Below are some records; output exactly the lines from the line with "You are a GUI" to the line with "Viewport: 723px width, 1568px height.", both ends kept, and nothing more.

Record set -
==*==
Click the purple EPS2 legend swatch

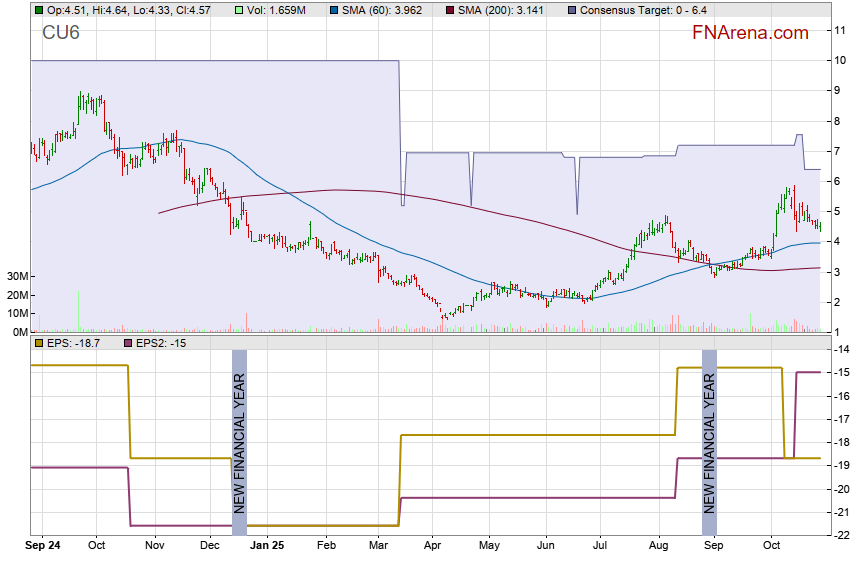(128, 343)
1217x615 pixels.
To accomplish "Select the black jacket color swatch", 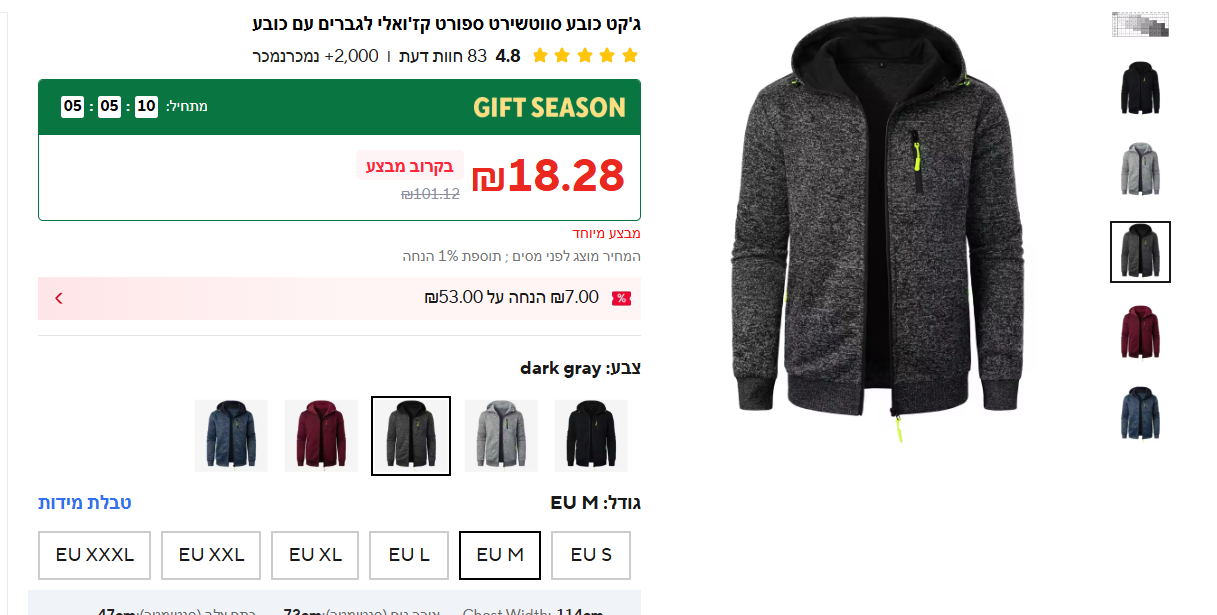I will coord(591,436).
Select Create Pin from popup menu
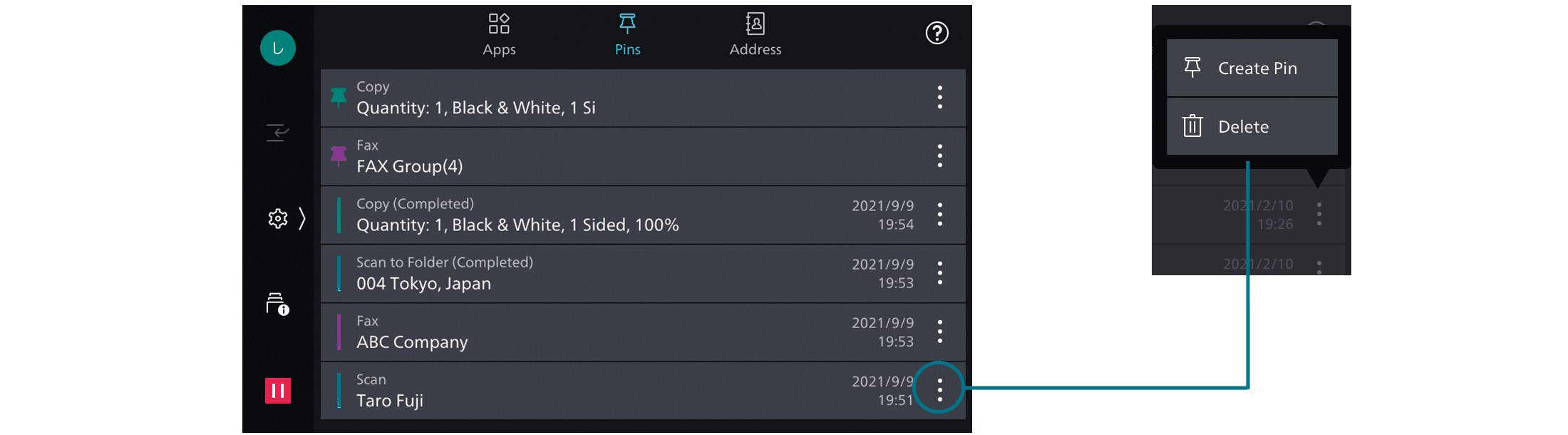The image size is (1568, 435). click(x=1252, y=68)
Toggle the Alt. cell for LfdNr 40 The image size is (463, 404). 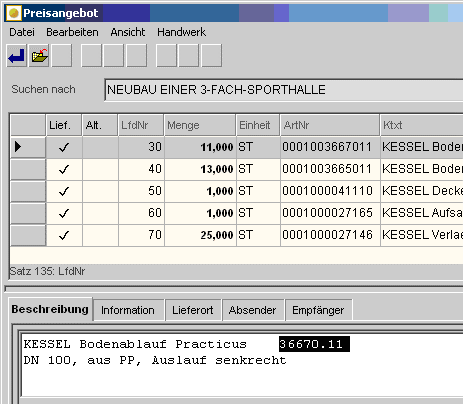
==*==
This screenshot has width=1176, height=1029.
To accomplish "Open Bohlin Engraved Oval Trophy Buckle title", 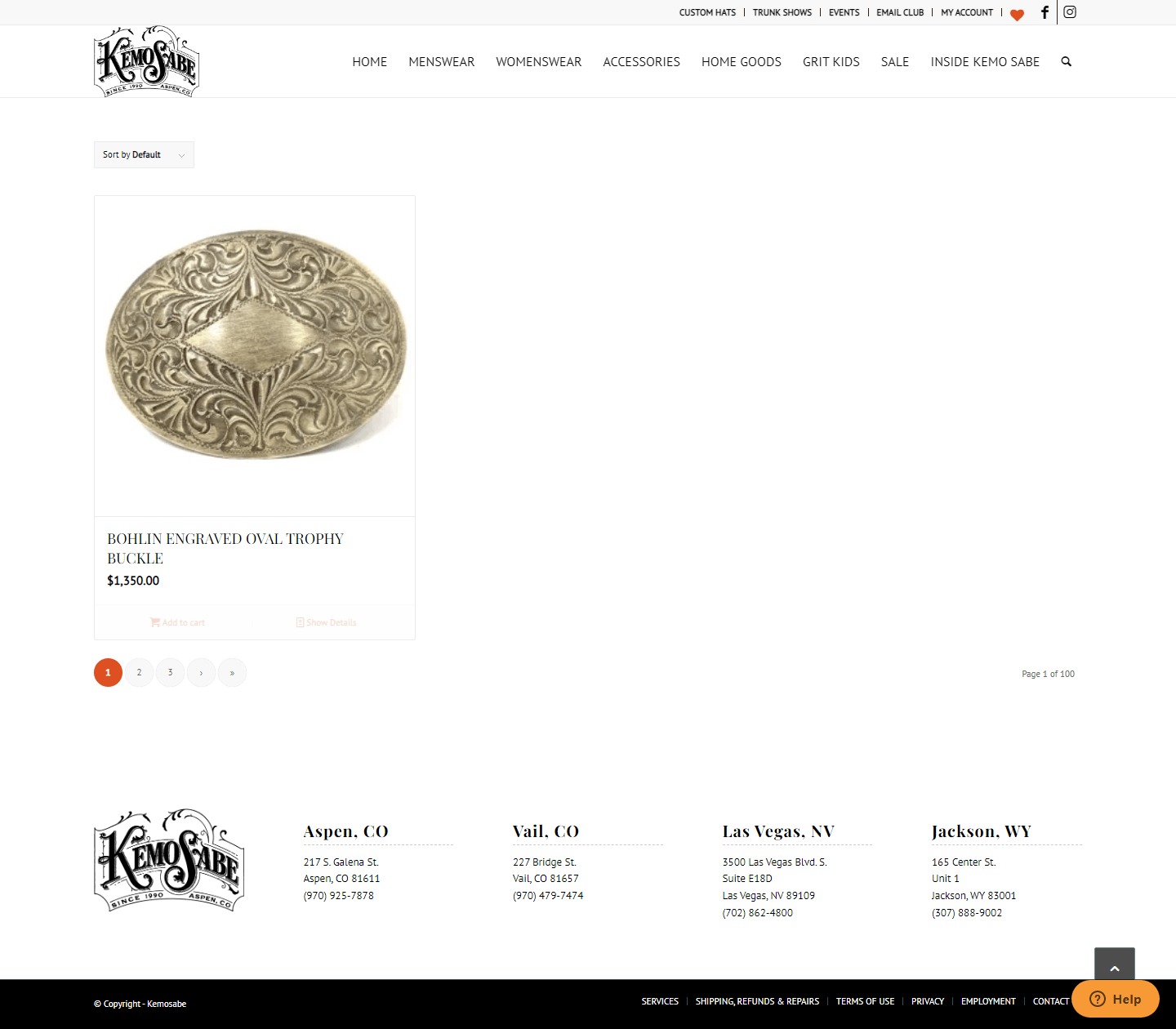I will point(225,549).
==*==
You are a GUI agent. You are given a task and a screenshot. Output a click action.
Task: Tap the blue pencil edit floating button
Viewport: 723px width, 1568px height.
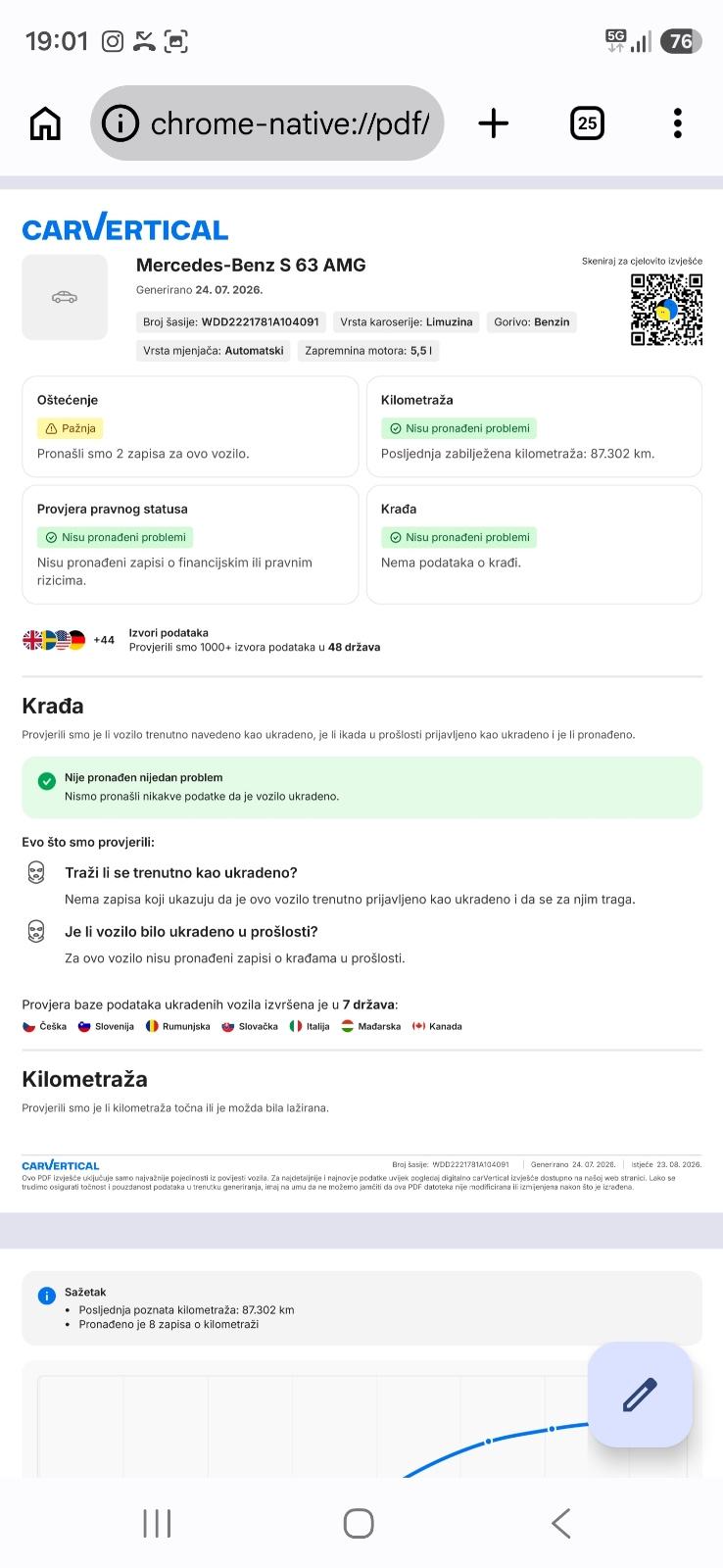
==*==
Exercise result -
You are a GUI agent. You are given a task and a screenshot. Output a click action.
Task: Tap the blue pencil edit floating button
Viewport: 723px width, 1568px height.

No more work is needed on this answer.